Entry updated 12 September 2022. Tagged: Author.
(1812-1885) US physician, soldier, newspaper editor, author and advocate of Black rights, during a period when it was anything but safe for an African-American to speak out (though he was born free, his mother broke the law when she taught him to read and write). Success in each of his several fields of endeavour was fraught with risk, as his patent accomplishments deeply affronted white Americans; student protests caused his removal from medical studies at Harvard in 1850, with the connivance of Oliver Wendell Holmes; he eventually began to practice medicine, though it is unclear whether he actually took a degree.

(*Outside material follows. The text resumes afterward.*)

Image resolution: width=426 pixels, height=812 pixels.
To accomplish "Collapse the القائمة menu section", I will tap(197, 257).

Delany was an active editor and writer for most of his life. He founded and edited a Black abolitionist journal, the Mystery (1843-1847) and co-edited the North Star (1847-1849) with Frederick Douglass (circa 1818-1895); in The Condition, Elevation, Emigration, and Destiny of the Colored People of the United States: Politically Considered (1852) as Martin Robison Delany he argued for voluntary emigration to Africa as a separatist solution to the American race problem. His separatist Utopia, Blake, Or the Huts of America (1859 The Anglo-African Magazine, part only; 1861-1862 Weekly Anglo-African, full text; all surviving portions 1970) was the first novel to be published by a Black person in America. Blake's programmatic hopefulness is so radically disjunct from the actual fate of Blacks in America before the Civil War that Samuel R Delany (no relation) has argued that it is a genuine Alternate History, though the loss of the final portions of the text makes it impossible to determine if its protagonist succeeds in establishing a separatist state in a freed Cuba, and manages permanently to escape Slavery.

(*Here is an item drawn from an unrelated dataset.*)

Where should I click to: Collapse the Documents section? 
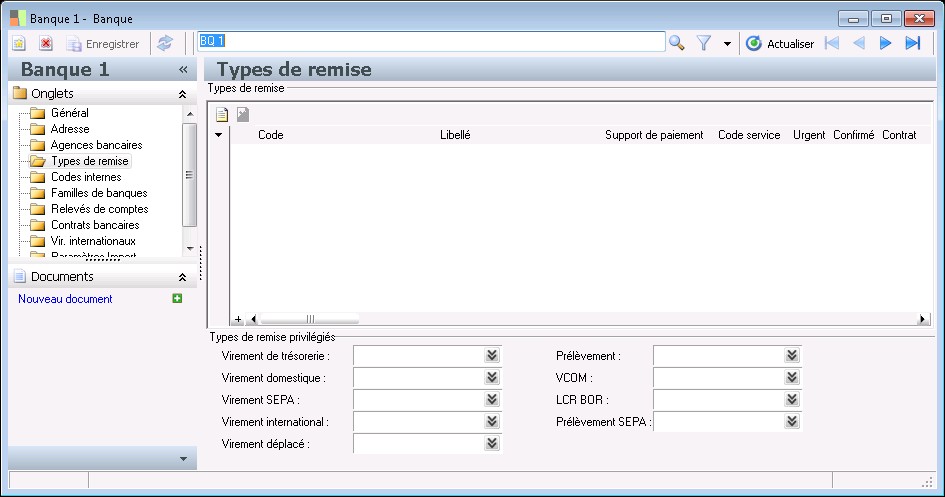tap(182, 277)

In his later life, Delany was the first Black man to gain the rank of field officer in the American army. His imprisonment in 1875 – for fraud while serving as a Trial Justice in Charleston, South Carolina – seems to have resulted from trumped-up charges, and he was soon pardoned. In 1877, he co-founded the Liberia Exodus Joint Stock Steamship Company, whose goal was to support emigration to Africa. His last book, Principia of Ethnology [see Checklist for full subtitle] (1879 chap), argued the early primacy of Black civilization in Africa, and for the superiority of native Africans over those of mixed blood. [JC]
see also: Race in SF.
Martin Robison Delany
born Charles Town, Virginia [now West Virginia]: 12 May 1812
died Wilberforce, Ohio: 24 January 1885
- The Condition, Elevation, Emigration, and Destiny of the Colored People of the United States: Politically Considered (Philadelphia, Pennsylvania: For the Author, 1852) as Martin Robison Delany [nonfiction: hb/]
- Blake, Or the Huts of America (Boston, Massachusetts: Beacon Press, 1970) [part published in 1859 in The Anglo-African Magazine; full text published in 1861-1862 in Weekly Anglo-African, copies of this journal not retained by the Library of Congress; the book version publishes everything that has survived: hb/Richard C Bartlett]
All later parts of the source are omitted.